*抜粋本文*

==============================

今回は「死後事務」についてとある事例をもとに、みなさまに知っておいていただきたい内容をお伝えします。
A様(50歳)は、令和6年12月に自分と離れて一人暮らししていた母(80歳)が急死し、バタバタと葬儀を執り行いました。ほっとひと息ついたところで、押し寄せる手続の多さに驚き、仕事で忙しい身にとっては悩んでいました。そこでまずは相続専門の行政書士法人に相談するのがいいと考え、アミアカルヴァ行政書士法人の無料相談に来られました。
<相談内容>
A様のお母様が亡くなった後にまず取り掛からなければならなかったのが
次の手続でした。
「死亡届の提出」
「母が住んでいたアパートの退去手続き」
「電気・ガス・水道・電話の解約手続き」
「年金事務所への届出」
「健康保険の死亡手続き」
「一つだけあった銀行口座の解約手続き」
以上の手続を自分で行うにもちょっとでも早めにとのことでアミアカルヴァ行政書士法人に相談されました。ただ、自分ですべてを行うのは難しいことがわかり、アミアカルヴァ行政書士法人に死後事務の一部を相続手続きの一環として依頼しました。アミアカルヴァ行政書士法人の担当者は次の流れで手続きをおこないました。
<結果>
① 死亡届はご自身で済まされたので、その死亡届の記載内容から、亡き母の死亡記載の戸籍謄本を代理で取得。その後、亡き母の相続人調査のため必要な戸籍一式を取得しました。相続人はA様のみでした。ここでポイントなのは死亡記載の戸籍謄本は多めに取得しておくことが必要です。なぜならば、今回A様が代理でしてほしいとおっしゃった死後事務手続きには死亡記載戸籍の原本を提出しなければならない場合があるからです。
② 電気・ガス・水道の解約手続きを行いました。お母様が住んでいたアパートの郵便物から、それらの連絡先がわかりましたので、相続人A様から遺産整理を受けた専門家としてスムーズに手続きができました。

==============================

*データ*
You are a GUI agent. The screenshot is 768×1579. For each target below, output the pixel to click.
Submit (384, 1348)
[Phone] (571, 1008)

==============================

*課題一覧*
1. 死後事務の事例で、相続人調査の結果、相続人は誰でしたか？
2. 死後事務の事例から、「以上の手続を自分で行うにもち」から「ならない場合があるからです。」までの部分をそのまま書き写してください。
リストは解答に使いません。

*課題別の解答*
1. 相続人はA様のみでした。

2.
以上の手続を自分で行うにもちょっとでも早めにとのことでアミアカルヴァ行政書士法人に相談されました。ただ、自分ですべてを行うのは難しいことがわかり、アミアカルヴァ行政書士法人に死後事務の一部を相続手続きの一環として依頼しました。アミアカルヴァ行政書士法人の担当者は次の流れで手続きをおこないました。
<結果>
① 死亡届はご自身で済まされたので、その死亡届の記載内容から、亡き母の死亡記載の戸籍謄本を代理で取得。その後、亡き母の相続人調査のため必要な戸籍一式を取得しました。相続人はA様のみでした。ここでポイントなのは死亡記載の戸籍謄本は多めに取得しておくことが必要です。なぜならば、今回A様が代理でしてほしいとおっしゃった死後事務手続きには死亡記載戸籍の原本を提出しなければならない場合があるからです。